それ故にたとえそれが自称至高の存在の種、更にその頂点に君臨する男によって振るわれたモノであろうと、左程差異は無い。
俺は血反吐をぶちまけながら、左腕に握られた紅血刀を背後の『老龍』へと振るう。
が、やはりスカ。
「……マジでどうなってんだよ、その機動力」
「何。案ずることはない。貴様がそれを知っても知らずとも、その命運には微弱な差異さえ皆無なのだから」
「……会話通じねー」
まだアキラの方がマシだな、こりゃあ。
なんでも、聞く限りによると大抵の龍種は人族魔人族問わず、俺たちの事を路傍の虫けらみたいに認知しているらしいじゃないか。
羽虫に礼節を弁える阿呆がどこに居るって話か。
つくづく『傲慢の英雄』顔向け豪胆さである。
「はあ……マジで面倒くさっ」
「ならば、さっさと諦観すればいいのではないか」
上段。

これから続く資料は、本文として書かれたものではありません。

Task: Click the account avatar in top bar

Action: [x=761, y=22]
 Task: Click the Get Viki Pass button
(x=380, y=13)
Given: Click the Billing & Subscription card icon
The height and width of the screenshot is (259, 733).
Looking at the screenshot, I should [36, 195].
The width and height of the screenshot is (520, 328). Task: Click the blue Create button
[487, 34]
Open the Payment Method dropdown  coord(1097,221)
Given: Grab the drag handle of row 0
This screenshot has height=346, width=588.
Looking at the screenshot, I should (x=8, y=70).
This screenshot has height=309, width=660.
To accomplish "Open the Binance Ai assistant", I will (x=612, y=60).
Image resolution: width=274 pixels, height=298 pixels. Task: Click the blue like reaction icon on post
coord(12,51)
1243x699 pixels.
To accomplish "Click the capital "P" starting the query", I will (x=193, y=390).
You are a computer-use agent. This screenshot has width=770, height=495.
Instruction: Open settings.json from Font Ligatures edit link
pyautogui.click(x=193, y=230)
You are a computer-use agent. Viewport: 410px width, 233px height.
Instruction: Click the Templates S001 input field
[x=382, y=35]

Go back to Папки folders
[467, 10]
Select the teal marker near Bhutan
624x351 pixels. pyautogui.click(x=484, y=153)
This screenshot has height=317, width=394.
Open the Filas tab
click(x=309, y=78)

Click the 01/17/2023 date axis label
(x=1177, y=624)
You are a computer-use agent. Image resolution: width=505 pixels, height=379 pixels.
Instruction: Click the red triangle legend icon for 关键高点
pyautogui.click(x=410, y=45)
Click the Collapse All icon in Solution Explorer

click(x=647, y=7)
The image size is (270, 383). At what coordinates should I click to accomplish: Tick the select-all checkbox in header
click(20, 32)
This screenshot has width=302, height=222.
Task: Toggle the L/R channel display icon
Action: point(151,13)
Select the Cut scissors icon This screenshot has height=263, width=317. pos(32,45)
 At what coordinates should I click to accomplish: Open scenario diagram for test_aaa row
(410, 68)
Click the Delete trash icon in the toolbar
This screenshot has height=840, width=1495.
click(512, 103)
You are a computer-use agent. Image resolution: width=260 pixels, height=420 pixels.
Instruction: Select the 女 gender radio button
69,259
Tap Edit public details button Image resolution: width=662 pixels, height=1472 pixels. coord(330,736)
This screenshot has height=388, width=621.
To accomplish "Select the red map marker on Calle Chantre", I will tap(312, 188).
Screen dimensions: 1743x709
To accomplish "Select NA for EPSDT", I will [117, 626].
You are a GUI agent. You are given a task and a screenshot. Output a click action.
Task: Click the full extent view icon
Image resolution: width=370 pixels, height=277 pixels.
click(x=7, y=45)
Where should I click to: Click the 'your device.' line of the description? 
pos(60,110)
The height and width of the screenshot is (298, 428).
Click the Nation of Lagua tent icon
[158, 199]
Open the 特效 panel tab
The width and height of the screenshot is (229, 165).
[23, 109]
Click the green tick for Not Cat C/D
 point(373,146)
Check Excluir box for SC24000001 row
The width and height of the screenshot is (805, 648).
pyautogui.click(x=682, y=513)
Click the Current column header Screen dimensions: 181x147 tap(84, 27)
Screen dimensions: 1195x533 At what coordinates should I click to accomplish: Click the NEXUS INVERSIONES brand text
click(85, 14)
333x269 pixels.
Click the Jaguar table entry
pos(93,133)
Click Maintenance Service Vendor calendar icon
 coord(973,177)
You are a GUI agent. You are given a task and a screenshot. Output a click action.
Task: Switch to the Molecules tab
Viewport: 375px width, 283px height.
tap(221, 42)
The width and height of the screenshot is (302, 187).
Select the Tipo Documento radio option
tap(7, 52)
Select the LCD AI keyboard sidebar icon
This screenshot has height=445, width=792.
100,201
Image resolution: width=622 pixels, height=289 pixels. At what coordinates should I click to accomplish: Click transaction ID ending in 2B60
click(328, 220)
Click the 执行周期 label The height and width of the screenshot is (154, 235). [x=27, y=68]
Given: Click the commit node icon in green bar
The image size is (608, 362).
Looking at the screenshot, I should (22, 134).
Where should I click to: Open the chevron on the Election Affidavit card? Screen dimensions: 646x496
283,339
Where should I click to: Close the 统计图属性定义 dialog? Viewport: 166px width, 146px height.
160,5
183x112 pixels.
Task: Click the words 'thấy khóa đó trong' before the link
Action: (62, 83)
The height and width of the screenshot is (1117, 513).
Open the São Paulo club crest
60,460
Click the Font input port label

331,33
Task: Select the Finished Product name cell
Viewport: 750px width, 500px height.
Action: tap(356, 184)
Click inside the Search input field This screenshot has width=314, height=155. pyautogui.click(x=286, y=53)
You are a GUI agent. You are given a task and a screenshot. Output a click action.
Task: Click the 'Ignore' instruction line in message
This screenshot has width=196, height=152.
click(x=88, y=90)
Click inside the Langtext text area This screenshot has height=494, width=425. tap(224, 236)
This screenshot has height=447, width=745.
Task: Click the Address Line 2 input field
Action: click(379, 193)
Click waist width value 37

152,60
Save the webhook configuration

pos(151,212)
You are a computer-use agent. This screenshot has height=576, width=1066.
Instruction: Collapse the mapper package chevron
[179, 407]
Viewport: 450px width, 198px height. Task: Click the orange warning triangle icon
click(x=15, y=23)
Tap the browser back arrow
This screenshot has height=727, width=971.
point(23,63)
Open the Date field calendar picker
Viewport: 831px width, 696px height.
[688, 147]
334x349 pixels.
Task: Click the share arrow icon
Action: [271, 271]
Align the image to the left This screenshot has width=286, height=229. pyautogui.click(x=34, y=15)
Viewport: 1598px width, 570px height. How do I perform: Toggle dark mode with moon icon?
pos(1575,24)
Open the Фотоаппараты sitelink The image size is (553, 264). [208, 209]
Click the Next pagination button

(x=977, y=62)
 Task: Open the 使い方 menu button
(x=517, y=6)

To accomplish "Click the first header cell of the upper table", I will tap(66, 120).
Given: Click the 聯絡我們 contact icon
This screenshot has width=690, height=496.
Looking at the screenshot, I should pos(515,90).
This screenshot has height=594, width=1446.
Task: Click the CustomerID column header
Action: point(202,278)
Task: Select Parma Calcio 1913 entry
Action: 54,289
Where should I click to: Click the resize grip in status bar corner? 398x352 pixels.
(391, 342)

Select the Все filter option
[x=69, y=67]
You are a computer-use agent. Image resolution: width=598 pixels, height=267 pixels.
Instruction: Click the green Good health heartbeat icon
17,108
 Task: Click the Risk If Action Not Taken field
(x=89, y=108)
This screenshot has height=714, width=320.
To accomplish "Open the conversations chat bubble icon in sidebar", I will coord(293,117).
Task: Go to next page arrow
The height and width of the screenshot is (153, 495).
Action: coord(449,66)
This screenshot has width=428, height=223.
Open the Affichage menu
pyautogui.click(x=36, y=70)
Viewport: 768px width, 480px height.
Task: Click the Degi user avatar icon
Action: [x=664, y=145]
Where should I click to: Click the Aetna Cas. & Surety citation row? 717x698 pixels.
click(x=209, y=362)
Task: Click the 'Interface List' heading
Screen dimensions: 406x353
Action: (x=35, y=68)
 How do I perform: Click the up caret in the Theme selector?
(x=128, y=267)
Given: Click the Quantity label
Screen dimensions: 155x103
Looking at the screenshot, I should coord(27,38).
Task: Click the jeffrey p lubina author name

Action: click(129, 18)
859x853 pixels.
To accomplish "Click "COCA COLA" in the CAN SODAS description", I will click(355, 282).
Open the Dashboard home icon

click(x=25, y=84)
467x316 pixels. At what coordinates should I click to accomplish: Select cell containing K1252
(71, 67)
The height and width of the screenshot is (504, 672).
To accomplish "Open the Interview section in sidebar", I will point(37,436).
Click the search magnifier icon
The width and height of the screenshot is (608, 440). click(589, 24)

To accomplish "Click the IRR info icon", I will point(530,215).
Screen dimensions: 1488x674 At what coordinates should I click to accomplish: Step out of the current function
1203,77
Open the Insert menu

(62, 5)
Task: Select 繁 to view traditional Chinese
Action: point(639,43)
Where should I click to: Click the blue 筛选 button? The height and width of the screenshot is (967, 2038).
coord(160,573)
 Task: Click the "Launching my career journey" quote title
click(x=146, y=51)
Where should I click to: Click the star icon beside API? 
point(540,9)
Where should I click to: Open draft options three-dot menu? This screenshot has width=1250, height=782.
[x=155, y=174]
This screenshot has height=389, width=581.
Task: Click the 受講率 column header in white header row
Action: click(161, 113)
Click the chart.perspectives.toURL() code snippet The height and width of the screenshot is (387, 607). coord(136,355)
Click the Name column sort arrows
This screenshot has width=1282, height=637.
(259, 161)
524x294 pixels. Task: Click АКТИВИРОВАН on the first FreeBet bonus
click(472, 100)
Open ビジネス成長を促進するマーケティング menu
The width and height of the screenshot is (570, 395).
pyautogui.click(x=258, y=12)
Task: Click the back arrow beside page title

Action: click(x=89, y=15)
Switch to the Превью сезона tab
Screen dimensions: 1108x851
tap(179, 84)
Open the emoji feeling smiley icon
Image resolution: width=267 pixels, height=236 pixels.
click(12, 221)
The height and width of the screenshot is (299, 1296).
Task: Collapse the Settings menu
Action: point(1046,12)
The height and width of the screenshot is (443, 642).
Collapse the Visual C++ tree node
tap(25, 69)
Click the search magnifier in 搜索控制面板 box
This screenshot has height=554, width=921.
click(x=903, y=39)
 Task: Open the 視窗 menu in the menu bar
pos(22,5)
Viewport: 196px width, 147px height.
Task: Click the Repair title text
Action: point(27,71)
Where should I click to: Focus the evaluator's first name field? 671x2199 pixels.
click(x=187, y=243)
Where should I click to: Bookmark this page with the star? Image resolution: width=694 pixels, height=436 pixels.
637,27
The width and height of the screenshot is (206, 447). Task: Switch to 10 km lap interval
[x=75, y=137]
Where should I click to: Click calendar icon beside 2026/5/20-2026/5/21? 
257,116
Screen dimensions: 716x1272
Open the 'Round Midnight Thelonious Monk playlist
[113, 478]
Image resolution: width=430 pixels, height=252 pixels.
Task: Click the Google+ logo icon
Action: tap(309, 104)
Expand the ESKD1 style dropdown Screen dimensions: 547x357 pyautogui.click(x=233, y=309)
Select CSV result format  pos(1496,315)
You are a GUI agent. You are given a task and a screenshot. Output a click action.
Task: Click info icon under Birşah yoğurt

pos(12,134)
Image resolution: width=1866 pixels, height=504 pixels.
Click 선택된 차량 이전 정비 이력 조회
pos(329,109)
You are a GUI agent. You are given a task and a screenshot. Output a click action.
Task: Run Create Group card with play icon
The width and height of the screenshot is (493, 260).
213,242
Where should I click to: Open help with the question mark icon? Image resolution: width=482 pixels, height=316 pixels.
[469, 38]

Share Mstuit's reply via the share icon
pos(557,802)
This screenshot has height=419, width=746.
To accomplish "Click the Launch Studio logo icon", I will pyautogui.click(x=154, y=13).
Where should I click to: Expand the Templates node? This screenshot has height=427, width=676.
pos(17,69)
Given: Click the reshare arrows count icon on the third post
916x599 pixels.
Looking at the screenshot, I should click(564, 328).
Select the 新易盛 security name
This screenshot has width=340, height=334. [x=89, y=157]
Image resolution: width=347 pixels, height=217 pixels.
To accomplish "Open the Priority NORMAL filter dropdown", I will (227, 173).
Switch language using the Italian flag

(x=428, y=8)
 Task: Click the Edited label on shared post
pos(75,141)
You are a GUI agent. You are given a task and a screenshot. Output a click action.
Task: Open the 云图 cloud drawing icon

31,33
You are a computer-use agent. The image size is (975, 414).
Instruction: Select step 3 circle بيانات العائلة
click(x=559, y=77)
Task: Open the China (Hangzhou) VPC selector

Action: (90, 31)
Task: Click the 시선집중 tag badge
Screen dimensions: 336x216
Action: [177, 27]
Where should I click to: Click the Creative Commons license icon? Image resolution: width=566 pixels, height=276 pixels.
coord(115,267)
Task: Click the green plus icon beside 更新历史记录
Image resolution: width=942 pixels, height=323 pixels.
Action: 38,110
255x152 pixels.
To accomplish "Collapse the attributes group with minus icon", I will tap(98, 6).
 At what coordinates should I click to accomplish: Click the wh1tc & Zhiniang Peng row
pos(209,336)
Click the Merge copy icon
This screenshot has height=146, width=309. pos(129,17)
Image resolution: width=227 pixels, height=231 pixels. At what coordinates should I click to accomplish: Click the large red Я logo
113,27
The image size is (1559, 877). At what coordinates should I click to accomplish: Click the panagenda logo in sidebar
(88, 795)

下段――と見せかけて胸元目掛けての痛烈な刺突。
無論、俺の人間離れした動体視力がそれを見逃す筈もなく。
「――ッ」
俺は『紅血刀』からストックしておいた血液を自らの全身に巡らせ治癒を開始しながら回避行動を――とらない。
こいつのことだ。
あくまで打ち合ったのは数回程度。
だが、それでもこいつのタイプは理解できる。
(アキラと似たり寄ったりか)
あれほど傲慢な人柄ならぬ龍柄であるのにも関わらず、これほどまでに慎重なその姿勢に思わず失笑してしまう。
まあ、だからこそ戦いづらいよなあ。
(クソッ、俺とは相いれねえ……!)
俺はあくまで正面突破で敵を堂々と破砕するのが専門。
巧みに張り込まれた致死性のトラップの一切合切を看破し、あまつさえそれを利用するなどの所行は到底不可能なのだ。
ならば――、
「――やっぱ、正面突破に限るよなあ!」
「……このゴリラがっ」
俺は『老龍』により目視さえ困難な程の速力で振るわれる刀身を回避――することもなく、生身で受け止める。
今更、この程度の斬撃では死にやしない。
それに、ルーツは不明であるのだが、現状しっかりと紅血刀が、魔力皆無の俺に機能しているのだ。
これだけ都合の良い条件がそろっていて、何故回避などという愚行を選択するだろうか。
『老龍』が想定だにしていなかったこの光景に目を丸くする――まさに、格好の的だ。
俺はそれまで己の肉体への負荷を考慮し段階的に設定していた身体強化のレベルを格段に上げ――そして、一閃。